Problem to work on:
Would you copy out each line of the records below that includes the word "calendar"?

Collected data entries:

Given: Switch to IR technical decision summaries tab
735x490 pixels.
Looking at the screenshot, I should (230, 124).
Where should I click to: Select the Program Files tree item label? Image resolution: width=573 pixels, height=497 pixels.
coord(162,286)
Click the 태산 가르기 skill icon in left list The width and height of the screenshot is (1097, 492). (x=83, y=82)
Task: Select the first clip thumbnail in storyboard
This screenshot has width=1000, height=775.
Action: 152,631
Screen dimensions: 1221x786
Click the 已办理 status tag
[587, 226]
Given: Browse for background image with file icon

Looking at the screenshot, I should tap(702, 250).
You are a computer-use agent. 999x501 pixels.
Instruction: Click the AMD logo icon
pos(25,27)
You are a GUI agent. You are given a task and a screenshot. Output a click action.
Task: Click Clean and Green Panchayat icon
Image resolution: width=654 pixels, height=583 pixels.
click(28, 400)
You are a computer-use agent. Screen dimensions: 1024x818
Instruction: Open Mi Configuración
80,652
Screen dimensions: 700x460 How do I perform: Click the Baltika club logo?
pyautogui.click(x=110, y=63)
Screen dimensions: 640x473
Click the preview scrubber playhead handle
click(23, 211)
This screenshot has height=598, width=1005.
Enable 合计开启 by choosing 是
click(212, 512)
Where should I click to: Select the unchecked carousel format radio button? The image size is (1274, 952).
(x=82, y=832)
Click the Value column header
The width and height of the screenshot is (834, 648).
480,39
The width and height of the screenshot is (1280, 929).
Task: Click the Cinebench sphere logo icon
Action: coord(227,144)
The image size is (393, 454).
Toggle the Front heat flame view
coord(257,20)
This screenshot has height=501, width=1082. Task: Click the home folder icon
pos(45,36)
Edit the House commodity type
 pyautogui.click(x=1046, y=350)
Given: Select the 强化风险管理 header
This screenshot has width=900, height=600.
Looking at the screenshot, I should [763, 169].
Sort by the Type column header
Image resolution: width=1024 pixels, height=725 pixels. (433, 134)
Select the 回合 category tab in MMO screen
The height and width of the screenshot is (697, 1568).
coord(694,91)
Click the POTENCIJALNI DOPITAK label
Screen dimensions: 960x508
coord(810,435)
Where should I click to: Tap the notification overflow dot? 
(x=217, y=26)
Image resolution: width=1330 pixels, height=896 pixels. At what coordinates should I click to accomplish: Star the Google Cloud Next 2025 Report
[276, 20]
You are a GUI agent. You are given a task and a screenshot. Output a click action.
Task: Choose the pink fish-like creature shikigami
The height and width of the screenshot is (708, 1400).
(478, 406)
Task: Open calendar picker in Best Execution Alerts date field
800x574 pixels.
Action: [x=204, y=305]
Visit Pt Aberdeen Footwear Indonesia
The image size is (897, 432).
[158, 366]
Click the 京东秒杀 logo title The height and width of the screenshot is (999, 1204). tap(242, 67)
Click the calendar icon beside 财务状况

Answer below:
Task: Open calendar picker in Best Execution Alerts date field
Click the calendar icon beside 财务状况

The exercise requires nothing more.